File Topic Why it matters for this project
papers/deepstarr_nature_genetics_2022.pdf DeepSTARR enhancer activity predictor and de novo enhancer design Use as the core activity-oracle precedent. The paper validates sequence-to-activity prediction and synthetic enhancer design.
papers/expressiongan_regulatory_dna_natcomm_2022.pdf Generative design of regulatory DNA with ExpressionGAN Useful for sequence-quality analysis: naturalness, expression prediction, edit distance, GC composition, and regulatory grammar.
papers/cell_type_directed_synthetic_enhancers_nature_2024.pdf Cell-type-directed synthetic enhancer design Useful for framing enhancer generation as targeted regulatory design and for activity/specificity evaluation.
papers/coda_cell_type_targeting_cre_nature_2024.pdf Machine-guided CRE design with cell-type targeting Useful for on-target/off-target activity analysis and predictor-guided sequence selection.
papers/dna_diffusion_nature_genetics_2026.pdf DNA-Diffusion for synthetic regulatory elements Closest high-impact diffusion reference: activity, specificity, sequence diversity, and experimental validation.
papers/d3_discrete_diffusion_regulatory_activity_2024.pdf D3 score-entropy discrete diffusion for regulatory DNA Closest methodological reference for conditional discrete diffusion and evaluation with functional, sequence, and motif metrics.
papers/drakes_reward_optimized_discrete_diffusion_2024.pdf Reward optimization for discrete diffusion Useful future-work direction: combine diffusion naturalness with predictor/reward optimization.
papers/atgc_gen_controllable_dna_language_models_2025.pdf Controllable DNA generation with language models Useful baseline framing for autoregressive vs masked-recovery objectives and controllability metrics.
papers/rl_regulatory_dna_design_2025.pdf Reinforcement learning for CRE design Useful baseline/future-work reference for optimizing regulatory DNA with biological priors.

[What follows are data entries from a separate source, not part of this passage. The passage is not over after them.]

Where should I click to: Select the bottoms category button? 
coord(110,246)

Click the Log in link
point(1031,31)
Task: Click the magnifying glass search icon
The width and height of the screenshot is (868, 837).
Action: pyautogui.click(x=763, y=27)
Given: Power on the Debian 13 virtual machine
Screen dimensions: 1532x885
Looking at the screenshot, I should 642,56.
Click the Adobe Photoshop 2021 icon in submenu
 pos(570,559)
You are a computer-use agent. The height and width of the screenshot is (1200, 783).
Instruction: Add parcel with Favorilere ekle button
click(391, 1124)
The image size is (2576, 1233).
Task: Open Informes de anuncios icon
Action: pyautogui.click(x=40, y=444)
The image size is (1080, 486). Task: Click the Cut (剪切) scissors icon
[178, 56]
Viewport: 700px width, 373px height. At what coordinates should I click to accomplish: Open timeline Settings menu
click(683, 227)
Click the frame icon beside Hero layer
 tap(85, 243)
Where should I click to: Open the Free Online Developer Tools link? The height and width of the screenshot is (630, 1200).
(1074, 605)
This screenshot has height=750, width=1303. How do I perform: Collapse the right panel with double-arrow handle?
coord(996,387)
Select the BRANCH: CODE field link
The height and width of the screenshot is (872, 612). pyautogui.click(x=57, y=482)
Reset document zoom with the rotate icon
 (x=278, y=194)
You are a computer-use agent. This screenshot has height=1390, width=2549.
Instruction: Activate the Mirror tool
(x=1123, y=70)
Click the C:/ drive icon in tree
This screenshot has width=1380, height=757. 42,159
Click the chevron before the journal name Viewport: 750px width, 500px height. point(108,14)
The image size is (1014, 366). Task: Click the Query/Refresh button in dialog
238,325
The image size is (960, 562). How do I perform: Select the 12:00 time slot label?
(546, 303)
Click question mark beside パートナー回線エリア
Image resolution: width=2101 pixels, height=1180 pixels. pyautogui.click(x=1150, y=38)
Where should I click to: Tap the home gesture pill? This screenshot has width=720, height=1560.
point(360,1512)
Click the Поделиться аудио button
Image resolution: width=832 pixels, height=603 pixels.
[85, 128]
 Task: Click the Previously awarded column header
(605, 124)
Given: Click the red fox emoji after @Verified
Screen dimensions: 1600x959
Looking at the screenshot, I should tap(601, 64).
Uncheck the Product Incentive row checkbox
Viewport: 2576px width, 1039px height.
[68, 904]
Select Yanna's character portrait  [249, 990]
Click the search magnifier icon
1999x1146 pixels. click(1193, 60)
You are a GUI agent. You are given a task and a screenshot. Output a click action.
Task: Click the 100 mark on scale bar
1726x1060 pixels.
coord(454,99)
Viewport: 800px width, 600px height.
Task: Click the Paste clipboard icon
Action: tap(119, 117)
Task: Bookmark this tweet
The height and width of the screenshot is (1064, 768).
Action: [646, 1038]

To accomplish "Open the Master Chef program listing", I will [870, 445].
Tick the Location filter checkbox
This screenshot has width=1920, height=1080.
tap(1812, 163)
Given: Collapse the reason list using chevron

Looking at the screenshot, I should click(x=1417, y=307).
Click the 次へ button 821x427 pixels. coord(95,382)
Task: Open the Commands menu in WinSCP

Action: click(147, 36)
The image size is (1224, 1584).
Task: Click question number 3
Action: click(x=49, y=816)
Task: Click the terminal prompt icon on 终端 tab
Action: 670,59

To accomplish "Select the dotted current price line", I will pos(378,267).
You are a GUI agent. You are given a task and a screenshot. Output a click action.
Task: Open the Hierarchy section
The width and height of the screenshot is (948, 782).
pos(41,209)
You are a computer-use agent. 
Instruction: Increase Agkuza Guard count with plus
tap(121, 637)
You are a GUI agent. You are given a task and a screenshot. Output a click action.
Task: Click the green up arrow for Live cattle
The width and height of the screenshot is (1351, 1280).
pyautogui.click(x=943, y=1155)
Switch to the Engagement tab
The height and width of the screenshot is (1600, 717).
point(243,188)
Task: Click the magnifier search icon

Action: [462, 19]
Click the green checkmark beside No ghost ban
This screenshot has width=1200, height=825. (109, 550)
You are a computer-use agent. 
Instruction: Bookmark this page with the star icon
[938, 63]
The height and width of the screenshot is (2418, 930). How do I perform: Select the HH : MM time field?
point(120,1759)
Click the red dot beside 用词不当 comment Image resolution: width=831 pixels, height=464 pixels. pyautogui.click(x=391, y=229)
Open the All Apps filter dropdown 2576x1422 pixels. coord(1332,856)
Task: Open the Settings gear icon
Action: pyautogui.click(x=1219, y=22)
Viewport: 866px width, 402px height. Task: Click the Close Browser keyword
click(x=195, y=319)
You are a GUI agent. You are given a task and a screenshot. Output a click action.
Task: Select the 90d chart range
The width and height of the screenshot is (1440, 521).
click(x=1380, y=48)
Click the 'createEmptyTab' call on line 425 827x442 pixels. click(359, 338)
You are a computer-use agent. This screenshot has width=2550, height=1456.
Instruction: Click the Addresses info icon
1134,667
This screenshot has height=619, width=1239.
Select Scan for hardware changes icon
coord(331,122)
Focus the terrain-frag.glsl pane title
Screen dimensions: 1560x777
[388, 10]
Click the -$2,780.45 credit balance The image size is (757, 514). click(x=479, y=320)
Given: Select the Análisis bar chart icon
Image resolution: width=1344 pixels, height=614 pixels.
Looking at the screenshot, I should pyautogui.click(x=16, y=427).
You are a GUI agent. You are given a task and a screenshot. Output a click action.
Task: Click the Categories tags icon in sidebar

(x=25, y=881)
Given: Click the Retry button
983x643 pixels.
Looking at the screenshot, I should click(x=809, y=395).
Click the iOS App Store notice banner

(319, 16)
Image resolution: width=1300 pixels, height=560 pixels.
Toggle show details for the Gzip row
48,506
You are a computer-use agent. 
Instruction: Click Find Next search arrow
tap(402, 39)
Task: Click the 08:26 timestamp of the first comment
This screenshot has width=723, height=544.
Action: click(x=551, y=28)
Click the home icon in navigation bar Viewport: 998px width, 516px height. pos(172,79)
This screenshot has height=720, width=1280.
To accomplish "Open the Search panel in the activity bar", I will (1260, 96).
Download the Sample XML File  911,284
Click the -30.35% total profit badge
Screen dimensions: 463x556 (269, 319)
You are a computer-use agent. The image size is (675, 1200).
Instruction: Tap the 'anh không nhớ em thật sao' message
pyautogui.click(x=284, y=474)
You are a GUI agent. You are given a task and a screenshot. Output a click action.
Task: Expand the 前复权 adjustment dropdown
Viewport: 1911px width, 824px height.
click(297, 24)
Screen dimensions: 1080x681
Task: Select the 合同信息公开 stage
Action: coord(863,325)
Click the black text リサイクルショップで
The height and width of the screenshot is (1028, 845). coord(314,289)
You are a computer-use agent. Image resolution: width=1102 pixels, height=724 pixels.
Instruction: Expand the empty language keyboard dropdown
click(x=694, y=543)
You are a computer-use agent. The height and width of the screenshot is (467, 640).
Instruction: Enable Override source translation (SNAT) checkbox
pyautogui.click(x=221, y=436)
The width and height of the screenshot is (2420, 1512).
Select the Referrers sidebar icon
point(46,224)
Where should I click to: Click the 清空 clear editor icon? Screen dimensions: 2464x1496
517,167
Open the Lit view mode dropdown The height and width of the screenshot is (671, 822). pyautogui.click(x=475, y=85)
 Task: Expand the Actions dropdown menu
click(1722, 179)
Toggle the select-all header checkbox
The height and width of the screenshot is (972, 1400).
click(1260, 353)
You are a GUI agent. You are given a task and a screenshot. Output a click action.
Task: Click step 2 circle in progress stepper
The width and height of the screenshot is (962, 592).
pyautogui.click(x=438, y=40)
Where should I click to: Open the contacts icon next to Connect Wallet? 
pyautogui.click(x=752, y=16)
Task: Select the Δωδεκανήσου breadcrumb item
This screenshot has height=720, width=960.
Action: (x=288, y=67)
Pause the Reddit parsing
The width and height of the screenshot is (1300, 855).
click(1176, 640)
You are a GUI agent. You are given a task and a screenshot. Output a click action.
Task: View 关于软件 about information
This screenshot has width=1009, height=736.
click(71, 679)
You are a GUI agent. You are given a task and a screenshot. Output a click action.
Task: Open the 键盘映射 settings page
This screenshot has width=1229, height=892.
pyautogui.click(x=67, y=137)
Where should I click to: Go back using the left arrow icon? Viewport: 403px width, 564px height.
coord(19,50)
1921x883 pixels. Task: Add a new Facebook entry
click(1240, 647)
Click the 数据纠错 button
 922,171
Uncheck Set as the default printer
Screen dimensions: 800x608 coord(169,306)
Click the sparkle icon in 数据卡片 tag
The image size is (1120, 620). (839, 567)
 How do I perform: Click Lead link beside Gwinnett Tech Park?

How to Use These Papers in the Manuscript

Recommended related-work grouping:

  1. Sequence-to-activity models for enhancer design: DeepSTARR.
  2. Generative design of regulatory DNA: ExpressionGAN, cell-type-directed synthetic enhancers, CODA.
  3. Controllable genomic language models and reward optimization: ATGC-Gen, RL regulatory DNA design, DRAKES.
  4. Discrete diffusion for regulatory sequence design: D3 and DNA-Diffusion.

Recommended positioning for this project:

This work provides a unified predictor-guided evaluation of autoregressive and masked-diffusion genomic foundation models for controllable enhancer sequence generation on DeepSTARR.

The strongest paper claim should not be "a completely new model" unless more training and benchmarking are added. A safer claim is that the work compares conditioning strategies and evaluation axes for enhancer generation: activity, specificity, diversity, and biological sequence fidelity.